I suoi, disperati, stavano per chiamare Chi l’ha visto?, ma Iuri tornò da solo prima della mezzanotte, in treno come se n’era andato, scuro in volto e incazzato come una pantera.
«Eravamo in sette-ottocento, e avevamo avuto tutti la stes­sa idea: un pupazzo e una lettera» mi spiegò sconsolato. «Botte, grida, spintoni… Impossibile avvicinare Antonella, così ho finito per stracciare la lettera. Ho buttato i pezzi dentro una grata delle fogne con la scritta SPQR, e l’orso l’ho regalato a un’altra.»
«Un’altra delle ragazze?»
«Credo, ma non l’ho riconosciuta… Alla fine mi sa che passava di lì e basta… Nemmeno ‘grazie’, mi ha detto.»
«Povero Iuri.»
«Adesso, però, ho aperto gli occhi.»
«Finalmente.»
«L’ho capito, che Antonella, Ambra e le altre non esistono.»
«Ah no?»
«In televisione sembrano bellissime, in mezzo a tutto quello spazio, e invece, se vai a Roma, vedi che appena fuori dagli studi c’è un casino immondo. Pioveva pure, e sapere che Antonella era in mezzo a quella bolgia mi ha fatto scendere la scimmia.»
«Se te l’ha fatta scendere…» considerai. «L’importante è quello.»

Non è la Rai fu un titolo indovinato, che funzionava anche da slogan, capace di suggestionare in ambiti più vasti del programma o del suo articolato merchandising: la televisione del Silvio era al suo apice, potente di mezzi, moderna, da sempre senza tabù e ora senza più vincoli tecnici.

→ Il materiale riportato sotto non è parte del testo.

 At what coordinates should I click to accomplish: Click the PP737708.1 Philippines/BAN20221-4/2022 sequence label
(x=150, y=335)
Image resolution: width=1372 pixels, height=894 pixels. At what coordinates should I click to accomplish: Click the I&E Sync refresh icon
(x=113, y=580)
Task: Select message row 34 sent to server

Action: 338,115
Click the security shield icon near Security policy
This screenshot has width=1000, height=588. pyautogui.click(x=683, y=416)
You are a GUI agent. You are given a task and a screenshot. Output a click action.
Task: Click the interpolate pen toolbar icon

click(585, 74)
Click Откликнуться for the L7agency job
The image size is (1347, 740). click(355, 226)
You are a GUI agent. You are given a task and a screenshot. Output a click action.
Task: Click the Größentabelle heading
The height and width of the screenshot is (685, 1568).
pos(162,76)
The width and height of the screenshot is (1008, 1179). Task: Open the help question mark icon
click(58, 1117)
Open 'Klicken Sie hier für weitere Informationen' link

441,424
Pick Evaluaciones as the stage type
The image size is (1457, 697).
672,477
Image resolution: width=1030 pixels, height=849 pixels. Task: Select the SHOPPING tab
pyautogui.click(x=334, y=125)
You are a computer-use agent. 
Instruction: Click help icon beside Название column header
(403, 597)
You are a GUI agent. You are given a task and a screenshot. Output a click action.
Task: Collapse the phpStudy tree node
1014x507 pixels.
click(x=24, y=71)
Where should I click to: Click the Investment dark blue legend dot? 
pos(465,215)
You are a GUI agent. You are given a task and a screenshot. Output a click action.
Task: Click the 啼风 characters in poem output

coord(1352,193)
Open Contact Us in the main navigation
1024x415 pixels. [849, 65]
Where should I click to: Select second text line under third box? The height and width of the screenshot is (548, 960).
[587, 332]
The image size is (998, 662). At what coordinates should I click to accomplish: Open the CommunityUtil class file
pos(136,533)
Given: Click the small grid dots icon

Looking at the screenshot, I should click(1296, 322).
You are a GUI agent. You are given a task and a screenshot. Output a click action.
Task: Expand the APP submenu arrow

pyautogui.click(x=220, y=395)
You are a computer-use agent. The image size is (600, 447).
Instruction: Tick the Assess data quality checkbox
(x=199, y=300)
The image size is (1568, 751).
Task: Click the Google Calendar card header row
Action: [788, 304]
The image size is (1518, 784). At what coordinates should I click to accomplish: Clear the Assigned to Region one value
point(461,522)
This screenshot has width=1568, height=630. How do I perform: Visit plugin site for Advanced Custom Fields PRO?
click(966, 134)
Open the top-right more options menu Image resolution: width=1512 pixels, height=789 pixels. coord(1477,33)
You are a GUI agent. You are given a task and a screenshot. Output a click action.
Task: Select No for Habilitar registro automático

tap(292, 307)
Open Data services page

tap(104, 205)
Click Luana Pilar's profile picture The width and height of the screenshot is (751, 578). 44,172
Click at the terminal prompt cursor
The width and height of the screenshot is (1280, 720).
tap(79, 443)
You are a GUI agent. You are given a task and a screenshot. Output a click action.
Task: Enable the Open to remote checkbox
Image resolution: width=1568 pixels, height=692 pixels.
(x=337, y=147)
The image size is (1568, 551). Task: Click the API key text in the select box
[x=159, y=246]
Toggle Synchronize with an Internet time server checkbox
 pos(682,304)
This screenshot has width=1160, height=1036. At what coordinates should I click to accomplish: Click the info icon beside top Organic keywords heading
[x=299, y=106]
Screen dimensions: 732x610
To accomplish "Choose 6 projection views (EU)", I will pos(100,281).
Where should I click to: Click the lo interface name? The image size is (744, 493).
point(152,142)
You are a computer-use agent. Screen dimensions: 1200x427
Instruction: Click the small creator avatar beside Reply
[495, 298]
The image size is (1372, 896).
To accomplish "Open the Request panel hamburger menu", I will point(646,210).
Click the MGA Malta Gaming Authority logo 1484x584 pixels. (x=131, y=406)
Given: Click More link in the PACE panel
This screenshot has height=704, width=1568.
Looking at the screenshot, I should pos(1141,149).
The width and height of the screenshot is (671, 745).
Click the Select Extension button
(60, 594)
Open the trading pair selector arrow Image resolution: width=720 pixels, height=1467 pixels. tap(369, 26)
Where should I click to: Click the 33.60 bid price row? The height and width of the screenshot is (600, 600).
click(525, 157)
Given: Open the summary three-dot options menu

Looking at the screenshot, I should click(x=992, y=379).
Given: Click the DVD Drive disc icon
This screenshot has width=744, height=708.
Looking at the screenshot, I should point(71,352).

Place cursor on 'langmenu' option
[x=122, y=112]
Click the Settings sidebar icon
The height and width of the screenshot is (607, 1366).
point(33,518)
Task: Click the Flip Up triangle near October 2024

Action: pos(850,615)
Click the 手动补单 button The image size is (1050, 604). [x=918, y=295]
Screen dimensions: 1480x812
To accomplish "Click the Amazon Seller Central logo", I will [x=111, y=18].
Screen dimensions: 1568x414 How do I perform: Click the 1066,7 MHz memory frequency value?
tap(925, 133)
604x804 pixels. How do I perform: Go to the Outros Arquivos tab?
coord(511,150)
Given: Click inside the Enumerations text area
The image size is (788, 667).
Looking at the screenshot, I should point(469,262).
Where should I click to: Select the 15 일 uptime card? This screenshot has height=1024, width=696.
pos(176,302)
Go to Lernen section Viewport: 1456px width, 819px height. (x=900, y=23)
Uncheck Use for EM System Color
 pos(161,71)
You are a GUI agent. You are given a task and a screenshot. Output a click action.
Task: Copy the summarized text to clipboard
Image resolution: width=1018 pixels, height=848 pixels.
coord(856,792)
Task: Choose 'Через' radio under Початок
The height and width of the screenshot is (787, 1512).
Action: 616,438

Il paese era cambiato anche grazie a Canale 5, Italia Uno e Rete Quattro. Le televisioni del Silvio sapevano suggestionare gli italiani molto meglio della vecchia, imbolsita e lottizzata Rai; il Biscione poteva combattere ad armi pari, e ora se la voleva mangiare in un boccone, la televisione di Stato, coi cavalli di viale Mazzini e tutta Saxa Rubra.
Quel che il Silvio ti mostrava non era più il presente, era il futuro al quale tutti noi eravamo destinati: non avremmo più potuto ignorarlo cambiando canale, né bastava sprangare le porte, perché sarebbe entrato nelle vite di tutti noi dal camino, come Babbo Natale e il Lupo cattivo.
Molto presto la sua idea d’Italia avrebbe riguardato tutti – tanto chi seguiva di buon grado Ambra e Pamela, quanto chi puntava i piedi alla disperata contro la civiltà del video.